Palden Sonam
In theory, Marxism has for long been the ideological foundation of the Communist Party of China’s (CPC) regime. In practice, however, while Marxism is employed as an instrument of Party rule, its principles are not. Under China’s President Xi Jinping in particular, a new lease of life has been injected into ideological propaganda to garnish the increasing re-partification of the state and society.
In May 2018, during a commemoration of the 200th anniversary of Karl Marx’s birth, Xi hailed Marx as the “greatest thinker of modern time” whose ideas inspired a society free of oppression and exploitation. The study of Marxism is actively promoted from classrooms in the hinterland to the corridors of power in Beijing. Television shows, rap music and cartoon series have been launched to make communism, cool, and Marx, modern—especially for China’s tech-savvy millennials. This new push for ideological studies also includes the ‘Xi Jinping Thought’—described by the party’s chief ideological theoretician as the “Marxism of modern China.”
Therefore, in this atmosphere of renewed love for Marx, the government’s reaction to the activities of young Marxists in China is particularly intriguing. In August 2018, 40 Marxist students who came to support workers to form a union in Shenzhen disappeared after they were raided by authorities. In China, barring the Party controlled All-China Federation of Trade Unions, no other union is permitted to exist. In November 2018, authorities detained over a dozen students from premiere universities across the country in a seemingly coordinated effort to clampdown on labour related activities. The latest offensive on Marxists in China took place in December 2018 coinciding with Mao Zedong’s 120th birth anniversary, when the head of Marxist Society at Peking University was bundled into a black car while on his way to attend a memorial for the very founder of People’s Republic.
These incidents beg the question: why does the Party treat young communists with disdainful repression for practising what the Party has for long been preaching via its ideologically greased education system?
Primarily, the activism of the young Marxists makes evident the fact that the Party hides and seeks its interests using the facade of Marxism. Despite the Party’s lofty rhetoric, labourers (especially migrant workers) live and work in substandard conditions. The students’ attempts to advocate the case of the labourers embarrassingly exposes the gap between official rhetoric and ground realities in the country. For the authorities, this represents a bigger threat to their power than the formation of a small union as the former exposes their hypocrisy, whereas the latter is a negligible challenge.
Secondly, the Party is also apprehensive of the organised nature of activities, particularly by students, given the memory of the 1989 students movement whose 30th anniversary (June 2019) is fast approaching. Additionally, the authorities are aware of the students’ ability to mobilise in the age of social media. Moreover, the political price of a violent suppression of any student movement is likely to prove costly. In this context, the regime seems to be frantically dousing any emerging sparks of discontentment before they transform into a bigger flames like 1989. It is due to such considerations that the Party is aggressively targeting the activities of the young Marxists notwithstanding the latter’s appeals to working class consciousness.

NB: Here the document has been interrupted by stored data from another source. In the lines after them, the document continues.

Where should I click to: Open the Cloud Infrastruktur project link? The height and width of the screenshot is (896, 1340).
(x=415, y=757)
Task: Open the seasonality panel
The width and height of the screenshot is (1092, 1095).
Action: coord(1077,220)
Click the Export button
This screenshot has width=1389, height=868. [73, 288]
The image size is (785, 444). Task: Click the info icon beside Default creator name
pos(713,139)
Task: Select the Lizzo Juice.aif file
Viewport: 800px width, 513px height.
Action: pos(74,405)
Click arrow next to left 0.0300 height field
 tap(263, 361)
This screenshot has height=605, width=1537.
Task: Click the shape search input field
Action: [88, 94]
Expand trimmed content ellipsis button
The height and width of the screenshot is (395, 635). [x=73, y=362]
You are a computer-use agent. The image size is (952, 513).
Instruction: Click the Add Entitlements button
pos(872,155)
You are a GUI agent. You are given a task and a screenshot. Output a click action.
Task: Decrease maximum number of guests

The CPC is not Marxist in the true sense of the term and the so called Sinicisation of Marxism is hardly a justification for its disregard for the core principles of Marxism. Since inducting the super-rich into its membership in 2002 under Jiang Zemin, the Party has become club of billionaires and millionaires. At present, the higher rungs of the pyramid of power include over 100 billionaires as members and/or advisors to the CPC leadership. The nexus between the powerful and wealthy changed the Party from being a mass party to an elite party with less emphasis on revolution and more on self-aggrandisement. The students’ attention to and advocacy regarding the hardships of workers highlights the Party’s failure to address the grievances of the proletariat and peasants who paid the most for China’s economic miracle in terms of their lands and labours but gained the least from the ensuing development.
Despite Xi’s loud calls of Marxism’s relevance to China’s present and future under the Party’s guidance, the rift between the rhetoric of Marxism and reality in China has never been clearer. With its omnipresence in every aspect of the Chinese society, the Party is free to interpret and employ Marxism depending on circumstances because it enjoys the exclusive right to choose an ideology and its interpretation in the country.
However, the recent crackdowns have not been without international backlash. For instance, in October 2018, Cornell University suspended exchange programmes with Renmin University on account of the latter’s failure to respect the academic freedom of its students. In another case, in November 2018, over 30 scholars including Noam Chomsky announced their boycott of Marxism conferences in China arguing that their participation would make them complicit in the state’s clampdown on Marxist students.
Overall, from Mao to Xi, whether it is due to the faction-ridden nature of Chinese politics or a lack of genuine interest in Marxism, Party leaders have been more Machiavellian than Marxist; and they view the preservation of Party’s dictatorship as imperative for the preservation of their own power within the Party.